**Work instructions**: Copy the rows below word for word, starting at the line containing "Given: Click the" and continuing through the final row. Include only those lines and omit the pictures.

Extracted records:

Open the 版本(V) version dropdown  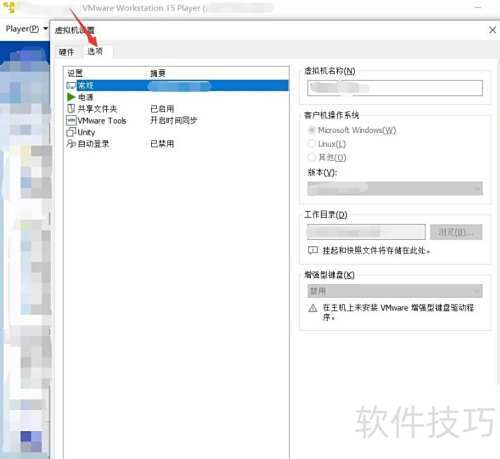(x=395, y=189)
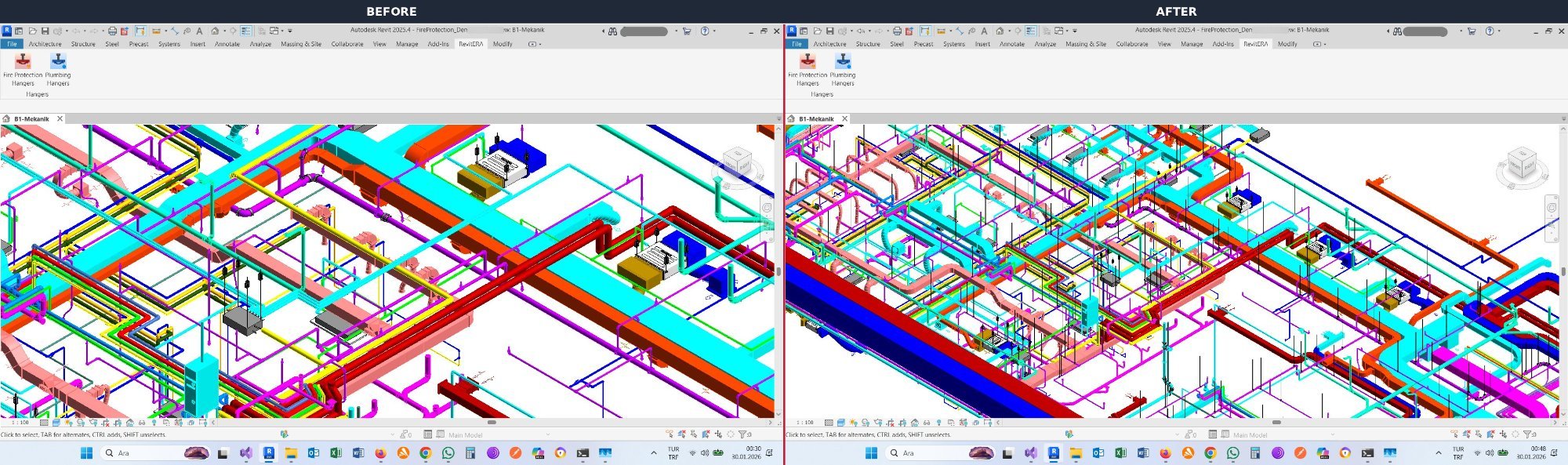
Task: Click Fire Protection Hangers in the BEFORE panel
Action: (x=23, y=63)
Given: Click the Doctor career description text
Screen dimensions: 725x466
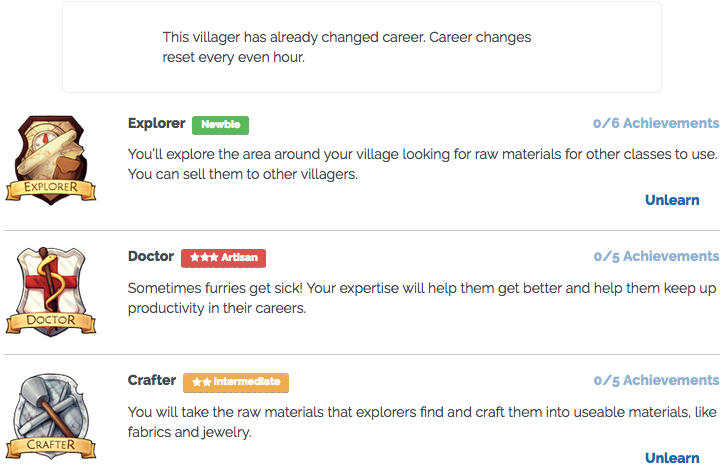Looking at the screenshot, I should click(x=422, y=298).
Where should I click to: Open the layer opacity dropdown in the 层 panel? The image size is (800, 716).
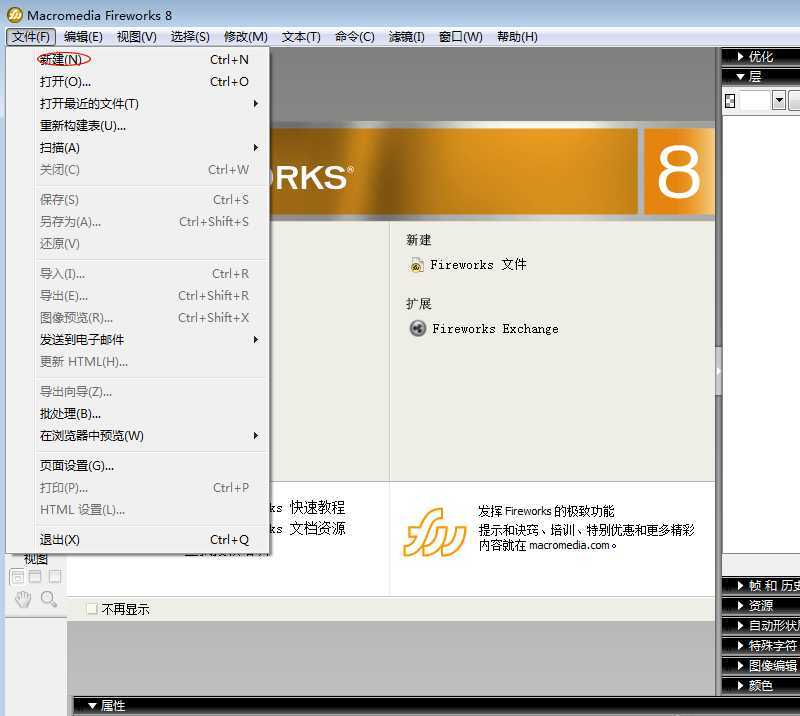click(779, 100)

**Expected output**:
Given: Click the Doctor career description text
Screen dimensions: 725x466
Looking at the screenshot, I should click(x=422, y=298).
Where should I click to: Open the layer opacity dropdown in the 层 panel? The image size is (800, 716).
click(779, 100)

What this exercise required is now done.